▶ Work order
Without omitting anything, return the records precisely as given.

[Source data Boundary: Start]

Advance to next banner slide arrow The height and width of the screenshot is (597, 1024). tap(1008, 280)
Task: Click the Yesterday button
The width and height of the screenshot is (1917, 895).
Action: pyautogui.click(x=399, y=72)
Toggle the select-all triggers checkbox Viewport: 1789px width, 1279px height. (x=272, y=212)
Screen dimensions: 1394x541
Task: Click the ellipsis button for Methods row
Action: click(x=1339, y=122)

[Source data Boundary: End]

▶ Solution to the exercise
Advance to next banner slide arrow The height and width of the screenshot is (597, 1024). tap(1008, 280)
Task: Click the Yesterday button
The width and height of the screenshot is (1917, 895).
Action: pyautogui.click(x=399, y=72)
Toggle the select-all triggers checkbox Viewport: 1789px width, 1279px height. (x=272, y=212)
Screen dimensions: 1394x541
Task: Click the ellipsis button for Methods row
Action: click(x=1339, y=122)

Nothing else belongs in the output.